Déclaré chant national le 14 juillet 1795 par la Convention thermidorienne, La Marseillaise connut des périodes d’interdiction ou de remplacement, notamment sous l’Empire, la Restauration, et le régime de Vichy. Elle fut définitivement rétablie comme hymne national sous la IIIe République en 1879, puis confirmée par les Constitutions de 1946 et 1958. Son statut juridique actuel interdit tout outrage, tandis que son enseignement est obligatoire dans les écoles depuis 2005. Le mémorial marseillais incarne ainsi la mémoire d’un symbole à la fois révolutionnaire, patriotique, et universel, repris dans le monde entier comme hymne de lutte pour la liberté.

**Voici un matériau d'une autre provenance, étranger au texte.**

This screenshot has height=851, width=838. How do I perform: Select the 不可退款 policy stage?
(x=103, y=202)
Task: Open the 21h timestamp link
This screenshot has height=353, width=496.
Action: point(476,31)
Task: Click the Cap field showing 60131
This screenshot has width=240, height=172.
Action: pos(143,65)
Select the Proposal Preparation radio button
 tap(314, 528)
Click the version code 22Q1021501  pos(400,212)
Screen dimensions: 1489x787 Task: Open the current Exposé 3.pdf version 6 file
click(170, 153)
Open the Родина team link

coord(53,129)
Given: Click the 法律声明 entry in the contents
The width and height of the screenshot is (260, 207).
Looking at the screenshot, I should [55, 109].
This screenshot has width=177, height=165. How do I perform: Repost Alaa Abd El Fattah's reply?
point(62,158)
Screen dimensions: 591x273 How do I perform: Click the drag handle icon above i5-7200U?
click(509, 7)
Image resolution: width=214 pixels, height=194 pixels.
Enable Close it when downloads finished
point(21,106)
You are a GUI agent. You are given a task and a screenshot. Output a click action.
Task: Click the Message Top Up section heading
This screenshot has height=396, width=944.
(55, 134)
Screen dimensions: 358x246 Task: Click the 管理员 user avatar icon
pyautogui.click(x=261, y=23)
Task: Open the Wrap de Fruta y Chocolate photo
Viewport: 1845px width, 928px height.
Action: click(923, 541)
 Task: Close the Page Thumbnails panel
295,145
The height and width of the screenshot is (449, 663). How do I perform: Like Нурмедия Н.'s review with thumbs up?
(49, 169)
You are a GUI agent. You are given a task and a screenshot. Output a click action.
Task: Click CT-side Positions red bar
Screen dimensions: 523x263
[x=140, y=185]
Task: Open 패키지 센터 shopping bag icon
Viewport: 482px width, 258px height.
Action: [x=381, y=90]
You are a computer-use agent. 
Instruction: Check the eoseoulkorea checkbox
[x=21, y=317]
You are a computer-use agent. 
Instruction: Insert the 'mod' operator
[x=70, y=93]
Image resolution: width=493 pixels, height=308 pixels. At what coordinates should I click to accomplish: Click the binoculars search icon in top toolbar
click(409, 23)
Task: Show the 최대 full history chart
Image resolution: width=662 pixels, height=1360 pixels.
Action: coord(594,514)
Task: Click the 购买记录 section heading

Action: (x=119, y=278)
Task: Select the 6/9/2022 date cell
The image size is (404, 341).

Le texte original, composé de six couplets et d’un couplet des enfants ajouté ultérieurement par un auteur anonyme, fut modifié à plusieurs reprises pour des raisons politiques ou idéologiques. Le refrain, notamment la phrase « Qu’un sang impur abreuve nos sillons », a suscité des débats sur son interprétation : certains y voient une référence aux ennemis de la Révolution, d’autres une métaphore des sacrifices consentis pour la patrie. Les polémiques contemporaines portent aussi sur son caractère guerrier, parfois perçu comme incompatible avec les valeurs modernes de paix et d’inclusion.
Le Mémorial s’inscrit dans un patrimoine culturel et historique plus large, incluant des représentations artistiques (comme le tableau d’Isidore Pils, 1849) et des adaptations musicales variées, du classique (Berlioz, Tchaïkovski) au moderne (Serge Gainsbourg, The Beatles). Il rappelle aussi les controverses liées à son interprétation, notamment dans le sport, où le respect de l’hymne est devenu un sujet de débat public. En Provence-Alpes-Côte d’Azur, région marquée par les mouvements révolutionnaires et républicains, ce mémorial symbolise l’héritage d’un chant qui a transcendé les époques et les frontières.